** start of Material provided **
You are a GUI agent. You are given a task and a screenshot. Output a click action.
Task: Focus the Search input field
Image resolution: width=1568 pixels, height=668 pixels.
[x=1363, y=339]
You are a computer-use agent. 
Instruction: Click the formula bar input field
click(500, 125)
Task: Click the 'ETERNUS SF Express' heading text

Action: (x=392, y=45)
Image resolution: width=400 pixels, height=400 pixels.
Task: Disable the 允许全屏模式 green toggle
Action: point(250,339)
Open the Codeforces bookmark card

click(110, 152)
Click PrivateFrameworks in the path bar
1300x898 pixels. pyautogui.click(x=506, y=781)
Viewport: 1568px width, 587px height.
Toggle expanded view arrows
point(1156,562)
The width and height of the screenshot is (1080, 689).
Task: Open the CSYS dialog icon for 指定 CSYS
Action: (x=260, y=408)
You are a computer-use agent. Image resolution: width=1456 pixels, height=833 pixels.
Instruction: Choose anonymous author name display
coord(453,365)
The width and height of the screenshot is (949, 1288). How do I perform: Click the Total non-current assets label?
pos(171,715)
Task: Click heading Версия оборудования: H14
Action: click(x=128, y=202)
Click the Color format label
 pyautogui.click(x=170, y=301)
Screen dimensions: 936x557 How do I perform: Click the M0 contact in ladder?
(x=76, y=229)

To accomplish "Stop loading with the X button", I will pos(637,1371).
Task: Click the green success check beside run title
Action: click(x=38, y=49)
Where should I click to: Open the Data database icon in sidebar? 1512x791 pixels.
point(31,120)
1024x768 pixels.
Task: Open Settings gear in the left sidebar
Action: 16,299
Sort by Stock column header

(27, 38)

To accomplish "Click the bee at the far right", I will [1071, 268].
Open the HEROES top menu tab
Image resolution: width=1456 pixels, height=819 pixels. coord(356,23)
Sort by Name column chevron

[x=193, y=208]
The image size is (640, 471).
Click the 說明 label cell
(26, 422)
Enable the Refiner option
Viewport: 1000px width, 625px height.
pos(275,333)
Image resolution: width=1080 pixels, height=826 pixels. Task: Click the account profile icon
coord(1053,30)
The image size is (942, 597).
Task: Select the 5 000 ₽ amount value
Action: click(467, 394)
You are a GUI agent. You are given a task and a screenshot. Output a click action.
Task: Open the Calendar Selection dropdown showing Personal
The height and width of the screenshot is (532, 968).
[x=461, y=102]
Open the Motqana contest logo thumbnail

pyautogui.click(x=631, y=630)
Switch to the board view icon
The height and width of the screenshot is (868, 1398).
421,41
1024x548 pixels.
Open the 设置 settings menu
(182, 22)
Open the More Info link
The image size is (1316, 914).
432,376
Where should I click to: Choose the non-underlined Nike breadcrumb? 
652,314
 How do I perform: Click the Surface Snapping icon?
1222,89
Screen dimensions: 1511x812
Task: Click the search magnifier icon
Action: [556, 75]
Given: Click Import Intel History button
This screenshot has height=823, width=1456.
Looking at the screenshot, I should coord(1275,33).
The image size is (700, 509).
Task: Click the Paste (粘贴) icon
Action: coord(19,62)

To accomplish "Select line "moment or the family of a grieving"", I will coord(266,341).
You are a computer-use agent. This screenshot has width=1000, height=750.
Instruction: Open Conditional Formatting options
** end of Material provided **
# Description of the task
Copy out the data word for word, starting at the line containing "I will pos(637,1371)." and ending at the line containing "Action: click(467, 394)". Include both of those lines.

# Output of the exercise
To accomplish "Stop loading with the X button", I will pos(637,1371).
Task: Click the green success check beside run title
Action: click(x=38, y=49)
Where should I click to: Open the Data database icon in sidebar? 1512x791 pixels.
point(31,120)
1024x768 pixels.
Task: Open Settings gear in the left sidebar
Action: 16,299
Sort by Stock column header

(27, 38)

To accomplish "Click the bee at the far right", I will [1071, 268].
Open the HEROES top menu tab
Image resolution: width=1456 pixels, height=819 pixels. coord(356,23)
Sort by Name column chevron

[x=193, y=208]
The image size is (640, 471).
Click the 說明 label cell
(26, 422)
Enable the Refiner option
Viewport: 1000px width, 625px height.
pos(275,333)
Image resolution: width=1080 pixels, height=826 pixels. Task: Click the account profile icon
coord(1053,30)
The image size is (942, 597).
Task: Select the 5 000 ₽ amount value
Action: click(467, 394)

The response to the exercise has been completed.